**TASK:** Which lines of the records below contain the word "Download"? Find each one and copy it out in full.
**** SUPPLIED MATERIAL ****
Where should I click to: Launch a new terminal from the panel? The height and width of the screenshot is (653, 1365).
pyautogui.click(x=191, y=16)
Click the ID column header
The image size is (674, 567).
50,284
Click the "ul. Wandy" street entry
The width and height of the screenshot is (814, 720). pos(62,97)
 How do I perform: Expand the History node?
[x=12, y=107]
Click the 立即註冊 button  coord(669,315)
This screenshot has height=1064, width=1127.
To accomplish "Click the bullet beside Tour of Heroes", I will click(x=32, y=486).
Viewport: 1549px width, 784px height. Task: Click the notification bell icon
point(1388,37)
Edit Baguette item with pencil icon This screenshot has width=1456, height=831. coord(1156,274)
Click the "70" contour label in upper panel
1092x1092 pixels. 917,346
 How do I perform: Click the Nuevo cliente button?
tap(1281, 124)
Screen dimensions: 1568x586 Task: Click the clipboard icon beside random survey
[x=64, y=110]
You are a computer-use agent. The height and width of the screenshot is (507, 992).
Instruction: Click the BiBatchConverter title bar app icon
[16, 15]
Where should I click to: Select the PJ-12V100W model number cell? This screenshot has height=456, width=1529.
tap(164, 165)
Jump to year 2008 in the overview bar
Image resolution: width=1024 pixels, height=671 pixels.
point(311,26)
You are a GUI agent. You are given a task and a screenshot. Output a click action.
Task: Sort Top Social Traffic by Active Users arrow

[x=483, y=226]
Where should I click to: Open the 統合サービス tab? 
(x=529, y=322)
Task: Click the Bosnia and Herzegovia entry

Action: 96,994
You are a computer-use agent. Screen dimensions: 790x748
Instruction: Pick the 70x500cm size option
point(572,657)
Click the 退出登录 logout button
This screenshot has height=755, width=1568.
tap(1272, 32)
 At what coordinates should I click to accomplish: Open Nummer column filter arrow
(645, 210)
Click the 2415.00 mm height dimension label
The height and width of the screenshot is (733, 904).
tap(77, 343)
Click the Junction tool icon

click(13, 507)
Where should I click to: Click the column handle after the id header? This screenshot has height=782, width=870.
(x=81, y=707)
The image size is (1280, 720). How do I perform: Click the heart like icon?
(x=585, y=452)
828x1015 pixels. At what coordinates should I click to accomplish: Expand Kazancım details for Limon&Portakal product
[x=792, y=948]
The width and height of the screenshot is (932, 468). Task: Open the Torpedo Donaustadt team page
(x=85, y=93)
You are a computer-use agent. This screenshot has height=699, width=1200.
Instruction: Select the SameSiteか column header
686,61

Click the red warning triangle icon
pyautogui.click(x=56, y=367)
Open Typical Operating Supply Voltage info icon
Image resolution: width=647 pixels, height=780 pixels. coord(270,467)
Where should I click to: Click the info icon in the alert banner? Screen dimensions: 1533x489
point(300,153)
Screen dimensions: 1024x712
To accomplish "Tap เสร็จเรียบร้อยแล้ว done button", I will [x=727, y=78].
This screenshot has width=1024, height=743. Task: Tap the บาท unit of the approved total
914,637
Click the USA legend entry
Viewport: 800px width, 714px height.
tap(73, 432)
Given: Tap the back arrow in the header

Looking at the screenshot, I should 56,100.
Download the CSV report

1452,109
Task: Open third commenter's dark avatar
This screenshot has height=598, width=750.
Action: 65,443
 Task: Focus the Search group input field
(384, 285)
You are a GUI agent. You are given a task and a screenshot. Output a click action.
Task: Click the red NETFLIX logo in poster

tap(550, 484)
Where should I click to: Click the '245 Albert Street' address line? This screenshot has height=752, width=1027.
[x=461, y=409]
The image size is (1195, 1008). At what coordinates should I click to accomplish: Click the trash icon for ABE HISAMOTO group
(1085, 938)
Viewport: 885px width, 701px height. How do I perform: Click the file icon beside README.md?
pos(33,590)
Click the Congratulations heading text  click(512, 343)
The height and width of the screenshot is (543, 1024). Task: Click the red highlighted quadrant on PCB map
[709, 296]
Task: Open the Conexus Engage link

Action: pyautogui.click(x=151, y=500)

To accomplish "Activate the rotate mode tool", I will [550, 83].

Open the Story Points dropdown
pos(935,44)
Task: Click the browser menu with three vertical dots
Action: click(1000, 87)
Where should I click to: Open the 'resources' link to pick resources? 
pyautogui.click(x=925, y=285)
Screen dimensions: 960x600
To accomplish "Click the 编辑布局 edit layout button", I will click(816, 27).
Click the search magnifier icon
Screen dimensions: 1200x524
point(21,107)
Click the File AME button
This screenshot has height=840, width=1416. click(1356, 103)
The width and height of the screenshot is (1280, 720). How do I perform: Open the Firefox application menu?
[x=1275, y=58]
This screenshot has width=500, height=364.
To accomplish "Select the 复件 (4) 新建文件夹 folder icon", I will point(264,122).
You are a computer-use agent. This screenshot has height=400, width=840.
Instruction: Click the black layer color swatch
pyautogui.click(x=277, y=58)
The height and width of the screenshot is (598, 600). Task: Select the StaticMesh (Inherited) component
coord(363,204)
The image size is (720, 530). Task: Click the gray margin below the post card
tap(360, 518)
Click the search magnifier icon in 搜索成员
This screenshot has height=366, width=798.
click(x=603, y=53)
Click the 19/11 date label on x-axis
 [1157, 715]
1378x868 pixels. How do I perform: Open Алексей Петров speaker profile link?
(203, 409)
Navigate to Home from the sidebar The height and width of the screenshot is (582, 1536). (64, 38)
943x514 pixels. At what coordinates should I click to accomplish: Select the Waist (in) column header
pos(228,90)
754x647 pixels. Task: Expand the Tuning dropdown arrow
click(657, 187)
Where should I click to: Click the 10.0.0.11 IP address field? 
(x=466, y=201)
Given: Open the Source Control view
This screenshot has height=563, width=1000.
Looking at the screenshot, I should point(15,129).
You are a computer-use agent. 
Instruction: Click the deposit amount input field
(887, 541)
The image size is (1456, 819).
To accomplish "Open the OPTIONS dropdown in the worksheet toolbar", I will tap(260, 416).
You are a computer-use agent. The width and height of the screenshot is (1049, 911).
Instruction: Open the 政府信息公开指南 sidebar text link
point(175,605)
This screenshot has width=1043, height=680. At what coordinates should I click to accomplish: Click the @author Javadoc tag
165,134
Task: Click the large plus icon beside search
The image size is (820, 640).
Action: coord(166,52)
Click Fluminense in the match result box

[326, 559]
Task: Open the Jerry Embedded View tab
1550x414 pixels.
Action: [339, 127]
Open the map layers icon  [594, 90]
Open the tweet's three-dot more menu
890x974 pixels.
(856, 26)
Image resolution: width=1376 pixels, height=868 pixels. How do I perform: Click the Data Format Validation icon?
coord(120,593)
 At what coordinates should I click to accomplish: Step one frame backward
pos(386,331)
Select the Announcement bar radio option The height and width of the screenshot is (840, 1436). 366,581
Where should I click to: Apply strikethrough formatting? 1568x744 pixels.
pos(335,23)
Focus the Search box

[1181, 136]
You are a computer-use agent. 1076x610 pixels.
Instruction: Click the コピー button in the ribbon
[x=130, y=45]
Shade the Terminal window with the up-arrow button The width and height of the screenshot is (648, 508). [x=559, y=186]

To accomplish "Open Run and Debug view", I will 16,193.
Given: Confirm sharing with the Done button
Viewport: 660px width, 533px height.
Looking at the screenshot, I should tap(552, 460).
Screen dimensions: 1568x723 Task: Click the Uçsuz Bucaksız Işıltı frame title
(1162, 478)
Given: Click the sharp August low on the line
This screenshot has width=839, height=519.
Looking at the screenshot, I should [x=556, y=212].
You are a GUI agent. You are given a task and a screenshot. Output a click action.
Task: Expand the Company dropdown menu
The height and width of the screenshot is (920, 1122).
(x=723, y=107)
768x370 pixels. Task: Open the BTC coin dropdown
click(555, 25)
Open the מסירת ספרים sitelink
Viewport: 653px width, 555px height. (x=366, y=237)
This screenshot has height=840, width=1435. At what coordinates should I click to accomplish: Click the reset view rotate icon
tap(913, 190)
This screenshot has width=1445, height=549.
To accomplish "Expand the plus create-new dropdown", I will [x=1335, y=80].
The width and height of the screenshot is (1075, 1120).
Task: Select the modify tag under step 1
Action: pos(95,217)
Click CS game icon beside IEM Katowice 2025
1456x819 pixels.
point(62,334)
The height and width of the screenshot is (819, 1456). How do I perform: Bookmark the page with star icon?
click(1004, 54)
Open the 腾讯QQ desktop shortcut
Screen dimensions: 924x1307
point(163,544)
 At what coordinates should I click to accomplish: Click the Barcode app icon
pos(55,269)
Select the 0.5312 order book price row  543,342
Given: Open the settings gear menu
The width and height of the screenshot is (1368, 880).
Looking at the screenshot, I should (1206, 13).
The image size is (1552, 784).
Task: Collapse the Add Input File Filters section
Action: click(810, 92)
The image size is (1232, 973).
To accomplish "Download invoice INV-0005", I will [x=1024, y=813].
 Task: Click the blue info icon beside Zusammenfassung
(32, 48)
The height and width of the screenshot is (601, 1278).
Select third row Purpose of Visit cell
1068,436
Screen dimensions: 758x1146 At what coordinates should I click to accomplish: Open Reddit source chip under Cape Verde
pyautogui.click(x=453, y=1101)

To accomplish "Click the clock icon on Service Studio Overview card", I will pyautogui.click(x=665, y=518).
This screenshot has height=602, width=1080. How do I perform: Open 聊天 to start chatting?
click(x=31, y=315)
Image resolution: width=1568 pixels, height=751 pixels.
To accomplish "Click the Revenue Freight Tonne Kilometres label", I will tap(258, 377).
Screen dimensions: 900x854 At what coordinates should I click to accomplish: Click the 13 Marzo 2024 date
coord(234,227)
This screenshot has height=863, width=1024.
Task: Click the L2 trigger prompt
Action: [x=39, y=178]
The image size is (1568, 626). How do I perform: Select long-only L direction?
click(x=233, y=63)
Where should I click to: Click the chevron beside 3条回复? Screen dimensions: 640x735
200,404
****
**THE SOLUTION:**
Download the CSV report
To accomplish "Download invoice INV-0005", I will [x=1024, y=813].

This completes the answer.